GC concurrency (rebased) #830

shino · 2014-04-03T05:05:55Z

Add concurrency to GC execution.
This issue addresses #716 and based on @kellymclaughlin 's work (h/t).

GC worker processes are introduced.
riak_cs_gc_d executes 2i reuqest and pass keys to workers.

A unit of work is

all keys in a single 2i response when paginated, or
keys divided to groups which have gc_batch_size number of keys each.

worker. GC worker resides in new module riak_cs_gc_worker.

refactoring daemon state machine, and finish build out of worker state machine.

Also remove two unused files

Remove unused command handling Avoid O(N^2)

Also add some error returns

kuenishi · 2014-04-03T07:10:48Z

Quick result on make test

/home/kuenishi/src/riak_cs/rebar eunit skip_deps=true
Building riak-cs-ee
==> rel (eunit)
==> riak_cs (eunit)
Compiled src/riak_cs_access_console.erl
Compiled src/riak_cs_wm_bucket_versioning.erl
src/riak_cs_gc_d.erl:710: function eligible_manifest_key_sets/3 undefined
src/riak_cs_gc_d.erl:711: function eligible_manifest_key_sets/3 undefined
src/riak_cs_gc_d.erl:712: function eligible_manifest_key_sets/3 undefined
src/riak_cs_gc_d.erl:713: function eligible_manifest_key_sets/3 undefined
src/riak_cs_gc_d.erl:714: function eligible_manifest_key_sets/3 undefined
src/riak_cs_gc_d.erl:716: function eligible_manifest_key_sets/3 undefined
ERROR: eunit failed while processing /home/kuenishi/src/riak_cs: rebar_abort
make: *** [test] エラー 1
(v)kuenishi@debian:~/src/ri

shino · 2014-04-03T07:22:45Z

Oops. I pushed the fix.

kuenishi · 2014-04-07T02:15:45Z

src/riak_cs_gc_worker.erl

+    %% now this is the easiest thing to do. If we need to manually
+    %% skip an object to GC, we can change the epoch start
+    %% time in app.config
+    link(Pid),


Probably this is not the scope of the review, but starting fsm and linking is not atomic, and link/1 fails if Pid does not exist. Then what happens to the RestKeys ? Will be deleted at next batch?

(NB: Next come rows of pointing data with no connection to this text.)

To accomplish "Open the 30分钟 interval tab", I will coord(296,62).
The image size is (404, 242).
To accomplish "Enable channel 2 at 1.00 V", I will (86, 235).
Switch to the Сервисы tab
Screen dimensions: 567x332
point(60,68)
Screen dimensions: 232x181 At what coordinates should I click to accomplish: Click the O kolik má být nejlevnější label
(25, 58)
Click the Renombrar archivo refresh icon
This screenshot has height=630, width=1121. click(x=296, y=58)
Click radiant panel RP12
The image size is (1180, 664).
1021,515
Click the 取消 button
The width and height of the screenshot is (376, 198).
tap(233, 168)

Good question. If delete fsm finished normally or died accidnetaly before link/1, worker dies at link/1 call by noproc. So as riak_cs_gc_d. Then it will restart.

So the whole batch fails involving other delete_fsm ? That might be insane situation, so I think we need some logs for better operation, at least at riak_cs_gc_d.

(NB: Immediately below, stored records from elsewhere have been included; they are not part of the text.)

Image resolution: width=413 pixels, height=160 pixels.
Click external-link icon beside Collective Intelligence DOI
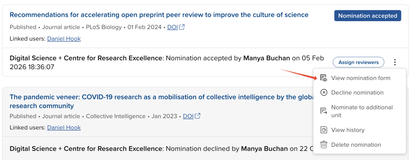pos(197,116)
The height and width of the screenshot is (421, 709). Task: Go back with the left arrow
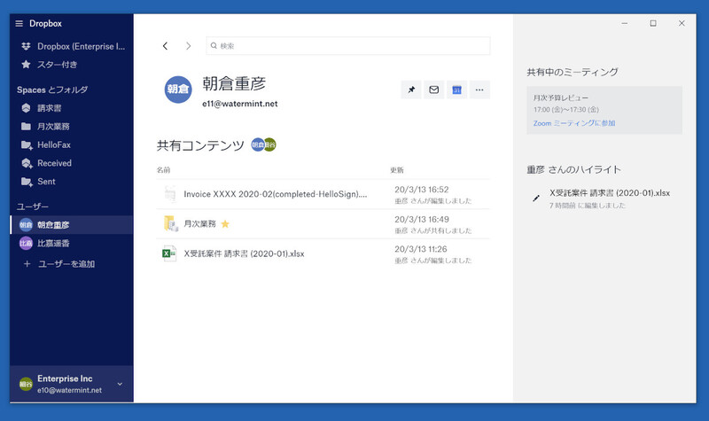coord(166,45)
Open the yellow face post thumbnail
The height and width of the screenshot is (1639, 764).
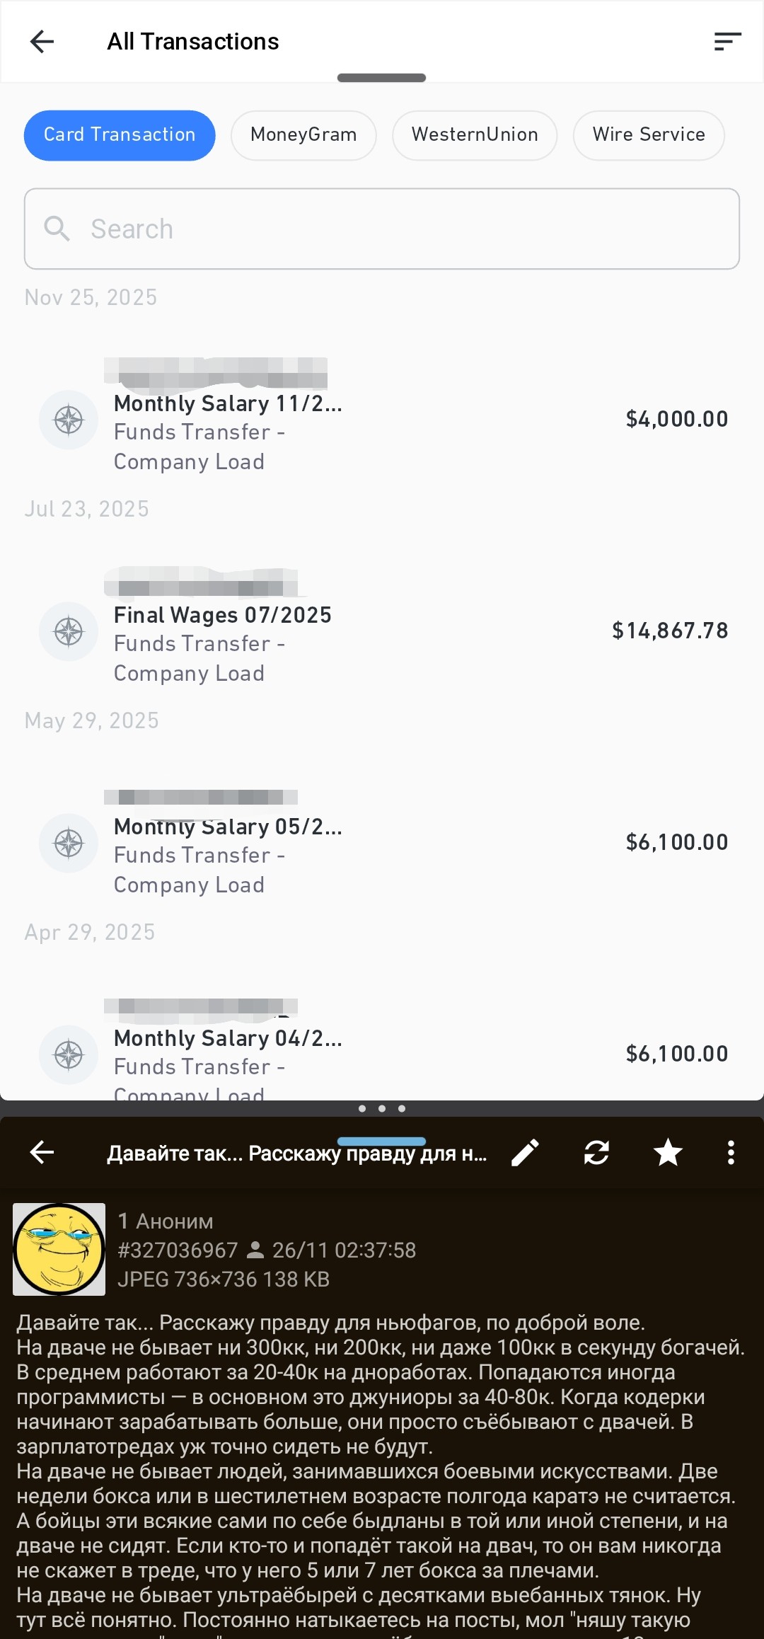(59, 1249)
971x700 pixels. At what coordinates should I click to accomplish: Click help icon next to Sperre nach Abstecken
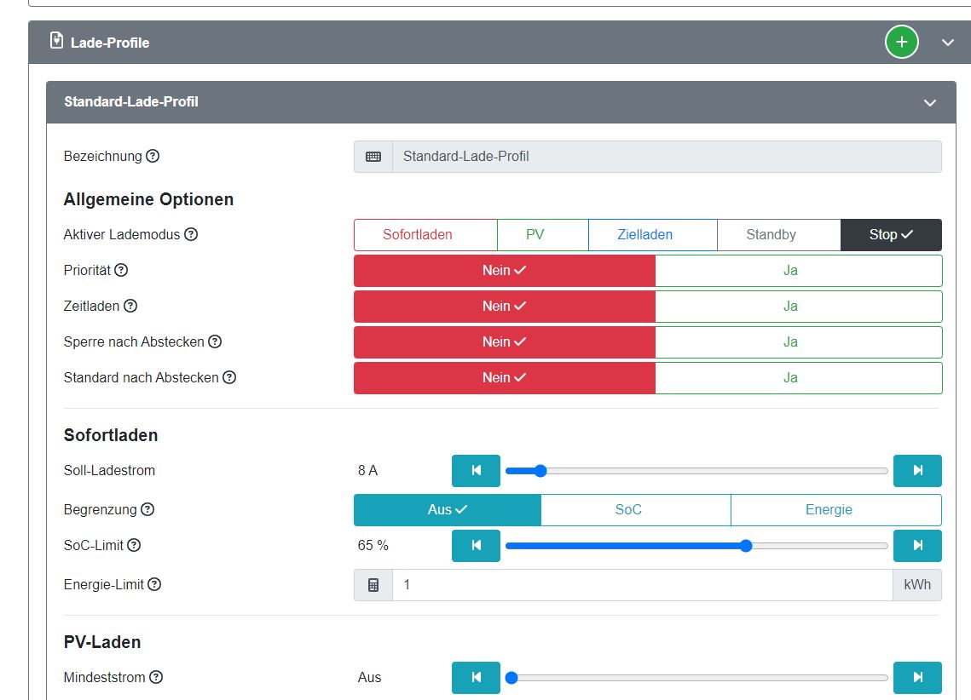tap(215, 341)
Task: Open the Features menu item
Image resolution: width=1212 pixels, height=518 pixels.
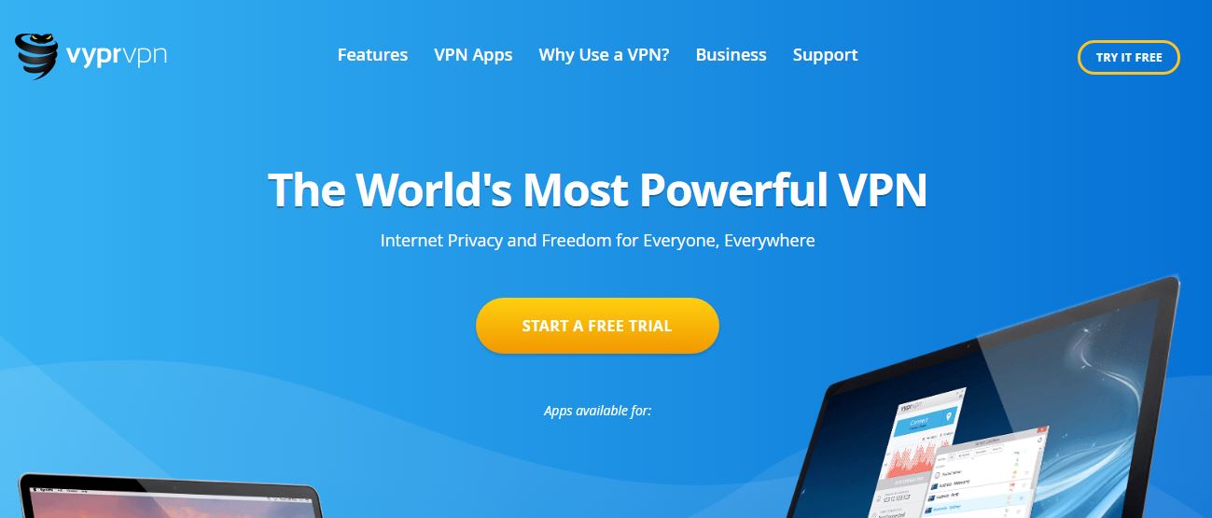Action: coord(372,55)
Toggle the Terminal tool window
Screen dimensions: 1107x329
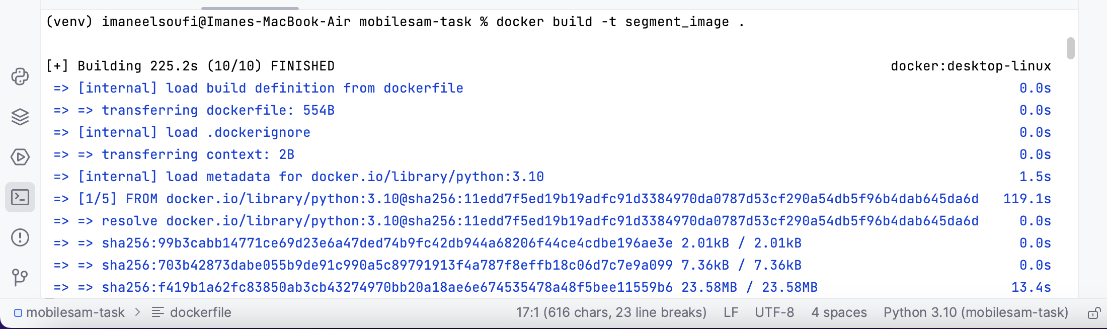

Maybe this doesn't happen because starting delete_fsm is enough slow so that link/1 gets in time before delete_fsm terminates. OK.

kuenishi · 2014-04-07T03:20:17Z

mm, no riak_test ... that would be another bunch of work.

kuenishi · 2014-04-07T03:54:36Z

Does the manual batch (esp. riak_cs_gc_d:manual_batch/1 ) block until the batch finishes? The behavior has been changed from old one. I don't think the operator does not wait until the whole batch finishes (=batches empty, 0 workers).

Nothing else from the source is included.